Евгений возвращался домой, к жене. Над Приютом чернела ночь – наверное, самая темная за все время существования этого городка. Появление Пейла, убийство Лилии – первые камешки обвала, который может смести привычную жизнь. Евгений и не знал, что так боится перемен. В нем происходили и другие, пугающие, постыдные, очень личные перемены; он все безнадежнее запутывался в паутине противоречий и не видел выхода из ловушки, в которой оказался из-за своей слабости. Полгода назад начался его роман с Глебом. Евгений с самого детства знал, что с ним что-то не так, что он не укладывается в привычные рамки: он читал это в своих снах, различал это в танце огонька собственного желания. Плотина, которую он построил внутри себя, держалась стойко и не давала течей, пока Глеб дерзко не разрушил ее. Это все он, Глеб, этот дерзкий мальчишка, соблазнил его. Но эйфория, которую испытал Евгений, когда поддался искушению, не продлилась долго: он по-своему любил свою жену, хоть и не получал никакого удовольствия от связи с ней. Он не хотел ее обманывать и не мог не обманывать. Но самое ужасное – Глеб ему совершенно не нравился. Он презирал его и считал пустышкой. Когда он видел его, этого красивого мальчика, у него по телу будто бежали электрические заряды, кипела кровь и он весь погружался в сладостную истому, предвкушая удовольствие. Только после любовного акта он терял к нему всякий интерес: все, что говорил Глеб, казалось Евгению раздражающей чушью, даже звук его голоса был неприятен. Ему приходилось нехотя отвечать на его жеманное воркование. В последнее время он все чаще думал о жене. Доходило до того, что в моменты измены он представлял ее перед собой. И эта проклятая двойственность – нежелание обладать женой и презрение к любовнику – сводила его с ума. Эти полгода он раскачивался как маятник – от невероятного блаженства до полного отчаянья. Постепенно, правда, начало вырисовываться решение: раздражение одерживало верх над страстью. Евгений хотел бросить Глеба, но только никак не мог лишить себя прелестей этой преступной страсти.
Учитель Станислав рассказывал ему о большой книге, которая хранилась в библиотеке Приюта с незапамятных времен. Кажется, Станислав был единственным, кто ее читал. В ней в ироническом ключе пересказывалась древняя легенда о возвращении героя домой.

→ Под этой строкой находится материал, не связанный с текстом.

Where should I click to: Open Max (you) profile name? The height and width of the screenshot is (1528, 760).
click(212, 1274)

Древний герой Одиссей долгие годы плыл по морям и попадал в ужасные опасности, чтобы наконец вернуться к верной жене. А герой этой большой книги в течение суток возвращался домой из пивной к неверной жене, пьяный, разбитый, предельно далекий от того, что называется героизмом. Евгений чувствовал себя такой же пародией на Одиссея.
Евгений свернул на улицу Хеймдалля, отсюда до дома было рукой подать. Улица Хеймдалля – тьфу, пропасть. В детстве его завораживали названия улиц в Приюте. Они назывались в честь мертвых богов и героев из давно позабытых стран. Бульвар Брюнхильд, проспект Вотана, Парнас… В этих словах звучала настоящая романтика, от них веяло чудом. Сегодня они казались Евгению глупыми, даже насмешливыми – призрак погибшего мира, локоть, который никак не укусишь. Чем руководствовались отцы-основатели? Наверняка открыли мифологический справочник – и понеслась! Хорошо хоть не назвали улицы по номерам – верх топонимической импотенции.

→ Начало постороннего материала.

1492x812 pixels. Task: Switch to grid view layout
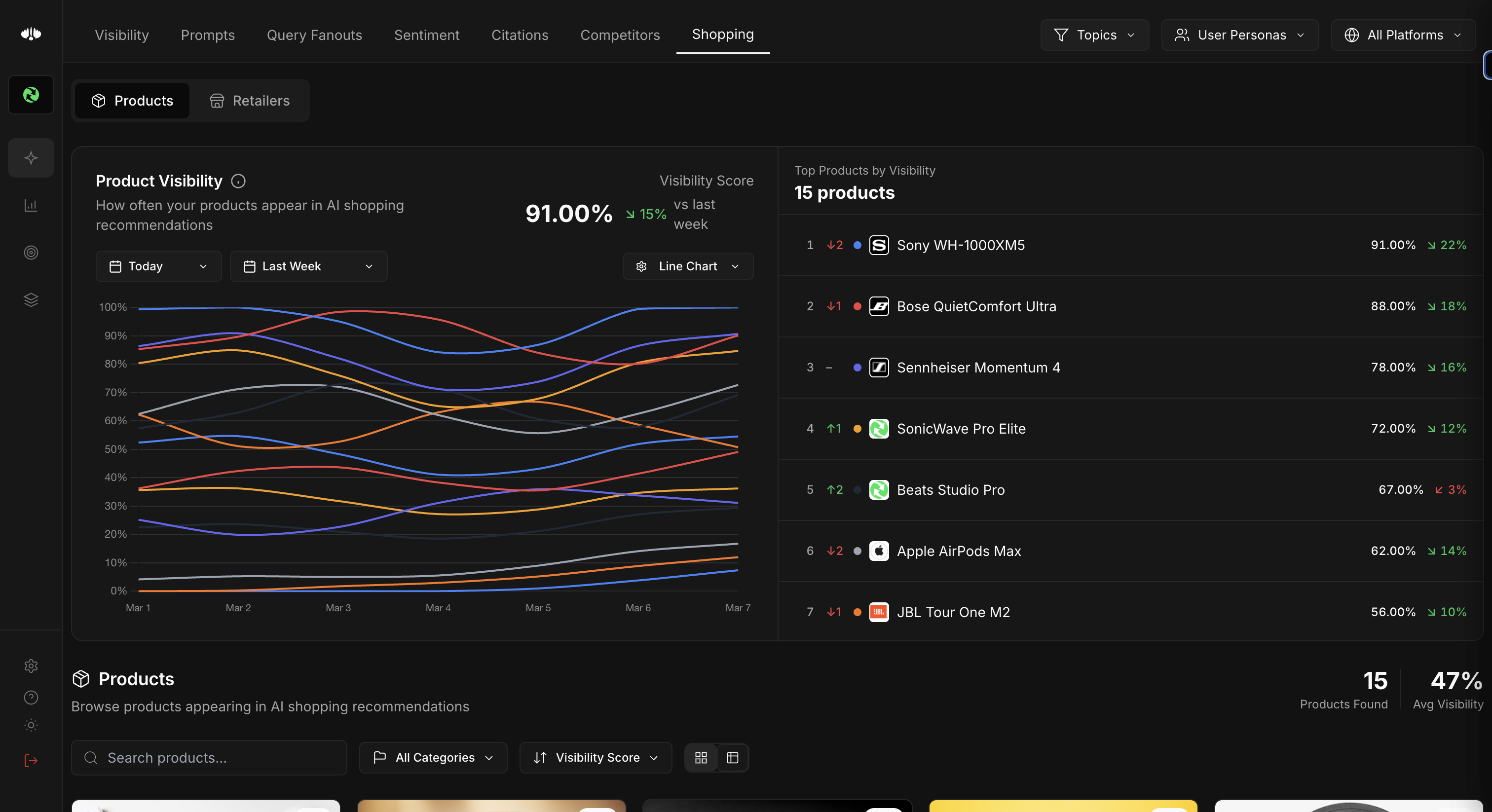pos(701,758)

Евгений заметил краем глаза какое-то движение. Он нервно глянул в сторону, вырванный из своих мыслей. Из темноты переулка вышла фигура и двинулась к нему. В животе завязался холодный узел: незнакомец двигался к нему энергичной, упругой походкой. Когда Евгений в бледном свете фонаря разглядел, кто это, он испытал облегчение – это был всего-навсего учитель Станислав. Ну да, только вспоминал его. Как говорится, вспомнишь солнце, вот и лучики.
– Привет, Стас! – Евгений сделал неуклюжий жест рукой, приветствуя учителя.
Станислав начал учить детей сравнительно недавно. Может быть, лет десять назад, когда умер Иосиф, прежний учитель. Детей в Приюте было немного, и одного учителя хватало на всех, кто хотел учиться. Молодой (уже десять лет как) учитель еще не обрел той необходимой дряхлости, которая вызывает неизбежное уважение, поэтому его еще ценили мало и воспринимали скорее как бледную копию ушедшего патриарха. Вся его субтильная фигура, казалась, способствовала этому мнению. Станислав был похож на огородное пугало, сошедшее с шеста.
Учитель кивнул на приветствие Евгения и натянуто улыбнулся.
– Плохой сегодня день, да, Евгений?
– Не то слово. Что там с Пейлом, не знаешь?
– Руслан посадил его в клетку.
– В участке?
– Да.
– Ну и дела. Я не знал, что там есть клетка.
– А она есть.
Наступила неловкая пауза. Евгений попытался сделать шаг в сторону, но Станислав быстро преградил ему дорогу. Евгений вопросительно посмотрел на него, но тот только улыбнулся.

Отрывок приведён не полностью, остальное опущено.